+++ 页面正文

Ni-elastic structure optimization--78
Ni-elastic deformation 0--77
...
Ni-elastic deformation 5--72
Analyze Elastic Data--71

运行弹性常数计算 workflow 时，若部分变形的 firework 计算结束，部分 fizzled，它会先根据已计算的变形 firework 的数据进行弹性常数拟合，因此需检查该 workflow 中的所有 firework 是否都计算完成并检验结果是否合理
atomate 计算弹性常数得到的弹性张量中 POSCAR-format (raw) 与 IEEE-format (ieee_format) 之间的区别：
- Elastic Constants - Materials Project Documentation
- 有时相同，有时不同（存在旋转关系），可使用 pymatgen.core.tensors.Tensor 类的 get_ieee_rotation() 方法进行转换
- 建议采用 POSCAR-format

# 弹性常数计算 workflow 程序实现涉及的文件路径
# wf_elastic_constant()
atomate/vasp/workflows/presets/core.py

# get_wf_elastic_constant()

++++++

### 待办事项
a) 请修改弹性常数计算笔记中从“Ni-elastic structure optimization--78”起到“# wf_elastic_constant()”为止（含首尾）的这段文字，把其中的“workflow”换成“工作流”后完整写出。
b) 请紧接弹性常数计算笔记的最后一行继续往下写。
下方各行与上面的弹性常数计算笔记毫无关系。

+++ 所附资料

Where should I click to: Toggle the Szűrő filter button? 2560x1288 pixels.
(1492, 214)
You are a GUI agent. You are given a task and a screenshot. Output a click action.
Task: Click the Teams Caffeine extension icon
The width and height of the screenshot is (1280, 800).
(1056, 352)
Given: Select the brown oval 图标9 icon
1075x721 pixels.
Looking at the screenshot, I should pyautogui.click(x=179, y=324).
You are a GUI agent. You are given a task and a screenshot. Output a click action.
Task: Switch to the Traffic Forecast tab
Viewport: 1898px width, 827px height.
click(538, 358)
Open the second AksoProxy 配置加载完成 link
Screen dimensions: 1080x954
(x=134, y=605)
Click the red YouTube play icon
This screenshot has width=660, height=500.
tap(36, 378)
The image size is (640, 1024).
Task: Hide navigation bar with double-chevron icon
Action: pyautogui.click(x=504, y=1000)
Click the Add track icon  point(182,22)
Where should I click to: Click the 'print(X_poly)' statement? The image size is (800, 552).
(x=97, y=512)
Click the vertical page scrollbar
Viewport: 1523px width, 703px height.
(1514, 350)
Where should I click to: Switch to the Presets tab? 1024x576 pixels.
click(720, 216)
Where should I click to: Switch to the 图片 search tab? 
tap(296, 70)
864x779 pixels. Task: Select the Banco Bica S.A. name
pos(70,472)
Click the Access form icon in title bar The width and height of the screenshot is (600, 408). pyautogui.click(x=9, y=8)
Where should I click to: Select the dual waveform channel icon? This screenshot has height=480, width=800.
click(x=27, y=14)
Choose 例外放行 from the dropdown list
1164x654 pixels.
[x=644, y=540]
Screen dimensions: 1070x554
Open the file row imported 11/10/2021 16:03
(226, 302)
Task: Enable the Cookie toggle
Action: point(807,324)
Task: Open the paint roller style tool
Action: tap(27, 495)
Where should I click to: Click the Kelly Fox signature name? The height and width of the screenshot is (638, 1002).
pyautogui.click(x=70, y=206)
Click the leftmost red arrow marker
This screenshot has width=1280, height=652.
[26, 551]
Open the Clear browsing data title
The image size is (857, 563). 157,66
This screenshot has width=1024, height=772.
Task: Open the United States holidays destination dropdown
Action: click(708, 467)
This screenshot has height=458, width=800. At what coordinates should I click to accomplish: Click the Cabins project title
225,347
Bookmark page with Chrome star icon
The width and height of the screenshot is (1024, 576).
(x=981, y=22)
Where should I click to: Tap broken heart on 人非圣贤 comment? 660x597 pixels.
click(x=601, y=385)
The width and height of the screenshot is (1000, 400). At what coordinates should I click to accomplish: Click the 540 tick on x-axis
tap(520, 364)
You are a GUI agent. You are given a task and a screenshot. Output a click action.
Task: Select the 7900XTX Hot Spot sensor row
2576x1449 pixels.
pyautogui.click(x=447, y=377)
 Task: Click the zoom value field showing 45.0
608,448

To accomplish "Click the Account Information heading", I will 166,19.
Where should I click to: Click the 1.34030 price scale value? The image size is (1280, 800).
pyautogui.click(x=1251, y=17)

++++++

### 各项结果
a)
Ni-elastic structure optimization--78
Ni-elastic deformation 0--77
...
Ni-elastic deformation 5--72
Analyze Elastic Data--71

运行弹性常数计算 工作流 时，若部分变形的 firework 计算结束，部分 fizzled，它会先根据已计算的变形 firework 的数据进行弹性常数拟合，因此需检查该 工作流 中的所有 firework 是否都计算完成并检验结果是否合理
atomate 计算弹性常数得到的弹性张量中 POSCAR-format (raw) 与 IEEE-format (ieee_format) 之间的区别：
- Elastic Constants - Materials Project Documentation
- 有时相同，有时不同（存在旋转关系），可使用 pymatgen.core.tensors.Tensor 类的 get_ieee_rotation() 方法进行转换
- 建议采用 POSCAR-format

# 弹性常数计算 工作流 程序实现涉及的文件路径
# wf_elastic_constant()

b)
atomate/vasp/workflows/base/elastic.py

# ElasticTensorToDb 类；含弹性常数拟合细节
# 自定义弹性数据保存到 db 中的 collection 的名称：修改 "elasticity" 即可，即 db.db["elasticity"]
atomate/vasp/firetasks/parse_outputs.py

弹性常数计算 workflow 默认参数设置

# 计算 2 阶弹性常数（默认）
# 第一步弛豫
{"ENCUT": 700, "EDIFF": 1e-6, "LAECHG": False, "LREAL": False}
# ISIF = 2 弛豫部分
{"ISIF": 2, "IBRION": 2, "NSW": 99, "ISTART": 1}


# 计算 3 阶弹性常数
Kpoints.automatic_density(structure, 40000, force_gamma=True)
stencils = np.linspace(-0.075, 0.075, 7)


# wf_elastic_constant_minimal() 设置
stencil = np.arange(0.01, 0.01 * order, step=0.01)


# wf_elastic() 会调用 get_wf_elastic_constant()
# get_wf_elastic_constant() 源代码
# Convert to conventional if specified
if conventional:
    structure = SpacegroupAnalyzer(structure).get_conventional_standard_structure()

uis_elastic = {"IBRION": 2, "NSW": 99, "ISIF": 2, "ISTART": 1}
vis = vasp_input_set or MPStaticSet(structure, user_incar_settings=uis_elastic)
strains = []
if strain_states is None:
    strain_states = get_default_strain_states(order)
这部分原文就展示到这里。